When binary threshold values were assigned and the area was restricted to the northern-central zone of Misiones (i.e., where the surveys occurred), the jaguar was identified as the most restricted species (Table 2). However, there were differences among the models with Model 1 (57.7%) having a higher total area defined as suitable habitat for the jaguar compared to either Model 2 (46.8%) or DeMatteo [1] (52.3%; Table 2). As with the jaguar, the other four carnivores had higher values in Model 1 compared to DeMatteo [1]. While the ocelot had only a minimal difference between these models (0.5%), there was a steady increase in this difference in puma (1.9%), southern tiger cat (3.6%), jaguar (5.4%), and bush dog (12.5%; Table 2). In contrast, the pattern of Model 2 having a lower proportion of total suitable habitat than Model 1 or DeMatteo [1] held true for southern tiger cat and ocelot, while puma and bush dog had equal or higher proportions of total suitable habitat (Table 2). When these values were averaged across the five carnivores, Model 1 had the highest average proportion of suitable habitat (73.3%), while Model 2 (64.7%) fell below DeMatteo [1] (68.5%).

Table 2. The proportion (%) of suitable habitat, as determined with species-specific ecological niche models (ENM), across the ~1.5M ha in the northern-central (N-C) zone in Misiones, Argentina, located outside of protected areas, and captured by ~400,000 ha multispecies biological corridor modelled by DeMatteo [1].

Despite this range in the proportion of suitable habitat among the five carnivores in Model 1 (range = 57.7–86.6%) and Model 2 (range = 46.8–78.8%), all had relatively high proportions of forest in their potential distributions, with only an~11% spread or difference (Table 3). In both models, jaguar and ocelot had the highest proportions of forest, followed by puma, southern tiger cat, and bush dog. Like DeMatteo [1], puma, southern tiger cat, and bush dog had slightly higher levels of modified habitats thanthe jaguar and ocelot (Table 3). Breaking down these proportion of suitable habitat into the proportion located outside of protected areas allows insight into its sensitivity to ongoing changes in the landscape (Table 2). The average proportion across all five species showed little variation, with Model 1 the highest (44.8%) and Model 2 (37.6%) falling slightly below DeMatteo [1] (39.9%). Model 1 had a higher proportion of suitable area outside of protected areas in all species compared to Model 2 (Table 2). The jaguar had the lowest proportions of suitable habitat outside of protected areas (30.2% and 21.8%, respectively). The puma and ocelot were similar with slightly lower levels outside of protected areas, with Model 2 (33.6%) showing the ocelot as more restricted to protected areas. The southern tiger cat and bush dog had higher proportions of suitable habitat outside of protected areas (>50%), with the exception of Model 2 (42.4%) with the southern tiger cat.

Table 3. Proportion (%) of habitat relative to the total area defined as suitable in the species-specific ecological niche models (ENM) across the ~1.5M ha in the northern-central (N-C) zone in Misiones, Argentina.

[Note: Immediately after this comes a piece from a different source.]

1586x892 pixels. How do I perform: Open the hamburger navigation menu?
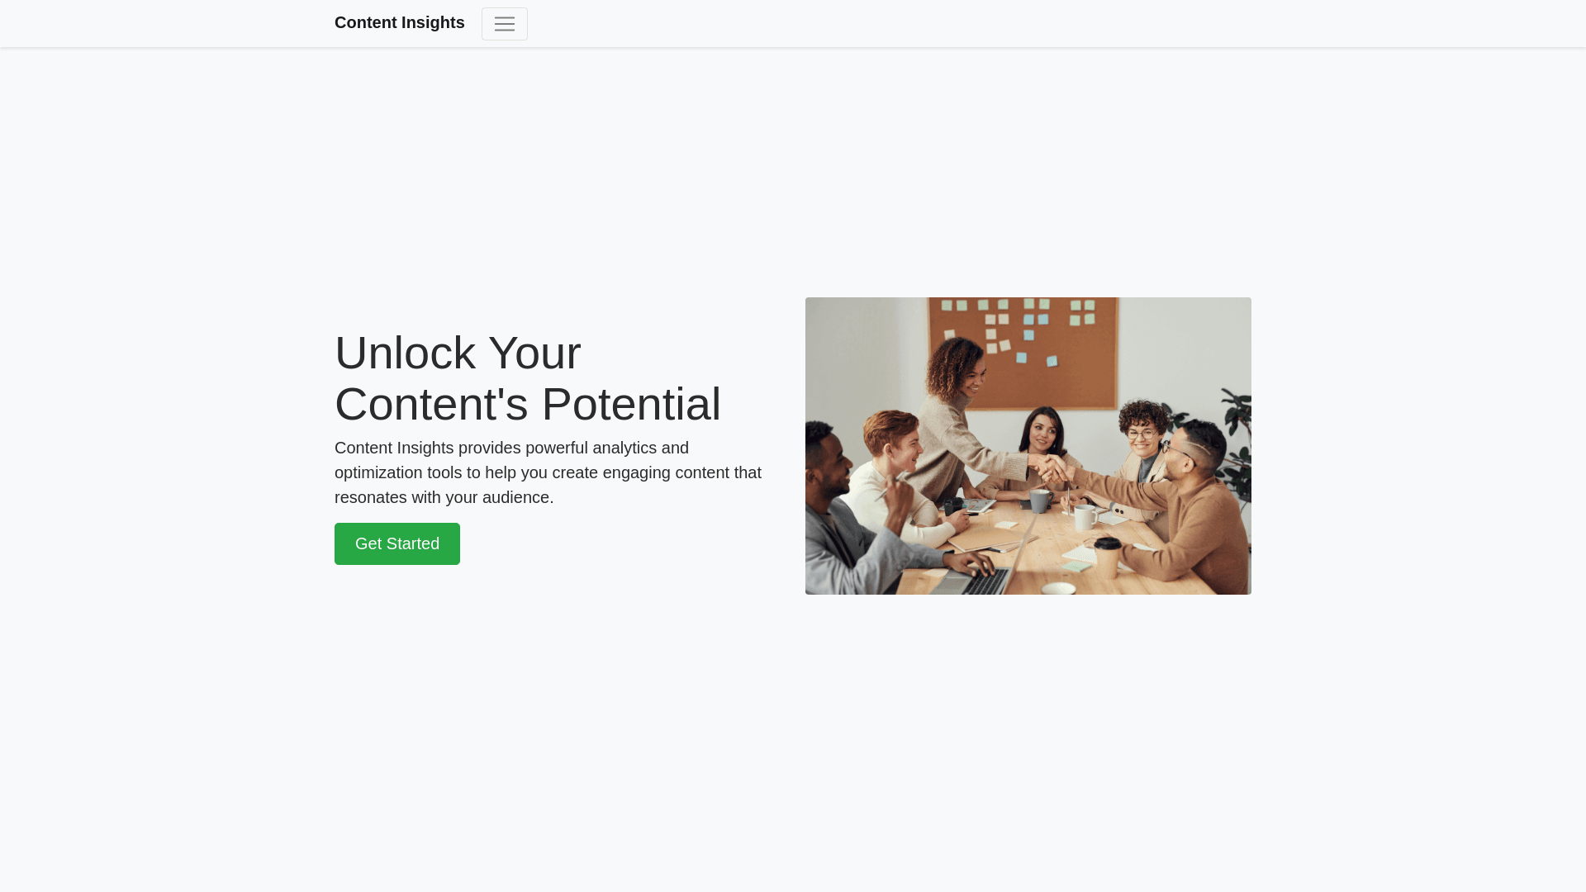point(504,24)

When these binary thresholds of suitable habitat were further subdivided into marginal and optimal habitat (Fig 2), the jaguar (10% and 14.3%) and bush dog (19.2% and 29.4%) had higher proportions of marginal habitat in both models, which contrasted with the ocelot (16.2% and 22%) that had higher proportions of optimal habitat in both models (Table 2). The puma and southern tiger cat showed a varied pattern, with the proportion of marginal and optimal switching between models (Table 2). When these proportion of marginal and optimal habitat were divided into the proportion located outside of protected areas, the jaguar, puma, and bush dog had higher portions of marginal habitat located outside of protected areas, while the ocelot and southern tiger cat were varied in their proportions (Table 2).

Potential species richness

These similarities and differences among the five carnivores in their proportion (Table 2) and type (Table 3) of suitable habitat help explain the PSR (Fig 2; Table 4). The five species-specific ENMs capture the overlap and unique characteristics of the five carnivores, as indicated by the finding that the proportion of area occupied by the highest PSR levels (≥4 species), with Model 1 (63.7%) having the highest proportion and Model 2 (57.3%) similar to DeMatteo [1] (59.4%; Table 4).

Table 4. The proportion (%) of suitable habitat across the range of potential species richness (0–5 species) within the ~1.5M ha of the northern-central (N-C) zone in Misiones, Argentina, as well as the proportion (%) of total suitable habitat (0–5 species) captured by ~400,000 ha multispecies biological corridor modelled by DeMatteo [1].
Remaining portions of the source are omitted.